The 1985, 1990, 1995, 2002 and 2006 land cover data were developed to provide a synoptic view of Connecticut's landscape. Admittedly, the data extend beyond Connecticut's borders to include intersecting local watersheds and Massachusetts towns that are part of the Quinebaug and Shetucket Rivers Valley National Heritage Corridor. The data provide a regional assessment that is not meant for site-level mapping or analysis.
All satellite-derived land cover maps contain error. A great deal of time and effort was spent to minimize errors but, because millions of pixels (literally) make up each land cover dataset, some errors will exist. Common sources of error listed below.
Satellites capture and store information in pixels (picture elements). Together, pixels create an image. The Landsat TM and ETM images have pixels that cover a square on the earth that is 30 meters on a side (~100 feet). This medium resolution is appropriate and valuable for regional analysis. It does not provide detail that is available in higher resolution images.
Each pixel of the land cover maps covers a 30 meter square (~100 feet) of the earth. Often, that 30 meter square is covered by one land cover class, such as trees that define forest or buildings that define developed. When a pixel covers a square that contains more then one class, it is called a mixed pixel. Every effort is taken to correctly classify the mixed pixels into the majority class, however, error can result when classifying mixed pixels.
|homogeneous forest pixel||homogeneous developed pixel||mixed pixel with a building (developed), trees (forest), and lawn (turf and grass)||mixed pixel with a road (developed) and trees (forest)|
A demonstration of mixed pixels. The yellow outline represents the coverage of a 30 meter Landsat pixel. An aerial photo shows what might be on the ground within each example pixel. (A) and (B) represent homogeneous pixels and (C) and (D) are examples of mixed pixels.

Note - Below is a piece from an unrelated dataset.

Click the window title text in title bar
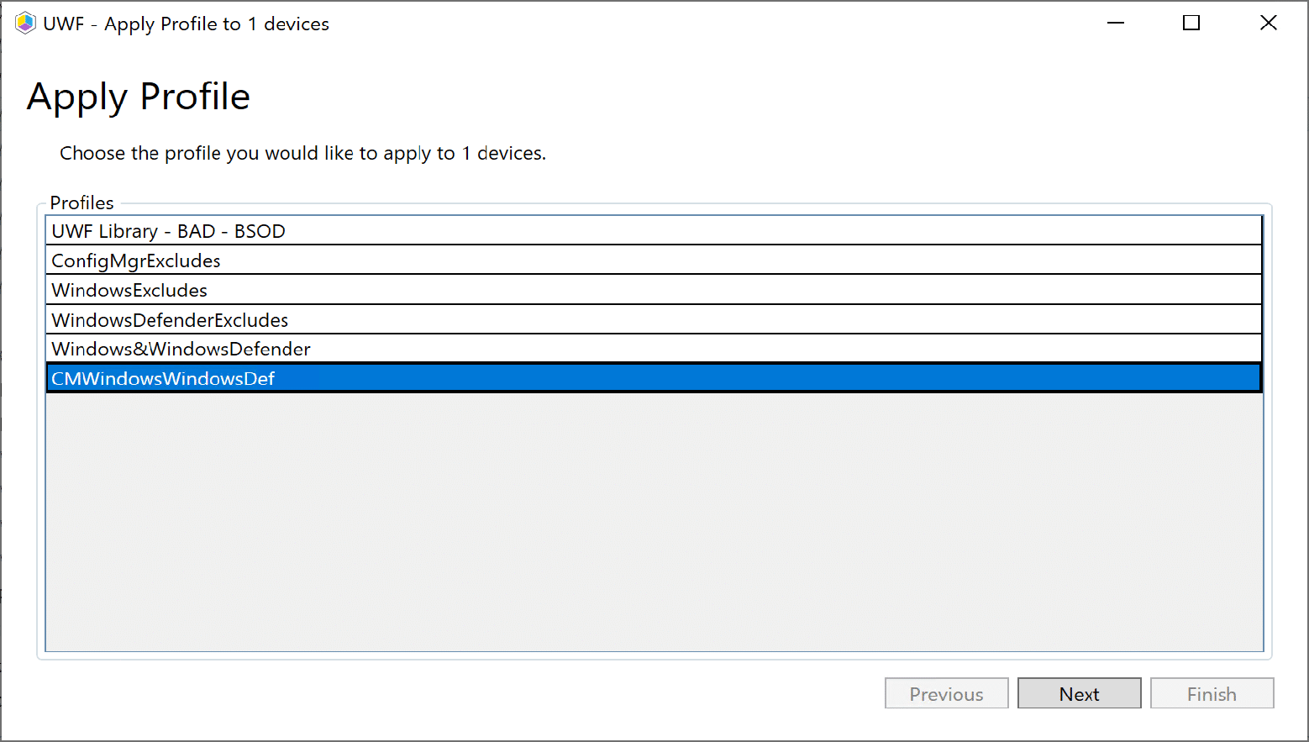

Satellites see, or capture information, based on what is visible from above. Sometimes features on the earth can be "hidden" by other features. For example, houses or buildings are sometimes hidden underneath forest canopy. The land cover classification may miss houses and other structures in older neighborhoods with many large, tall trees and classify these areas as forest instead of developed. However, through the use of the rasterized roads layer, older residential developments will be identified in the land cover. Also, old and new houses may be missed if they are built in the forest with little or no clearing.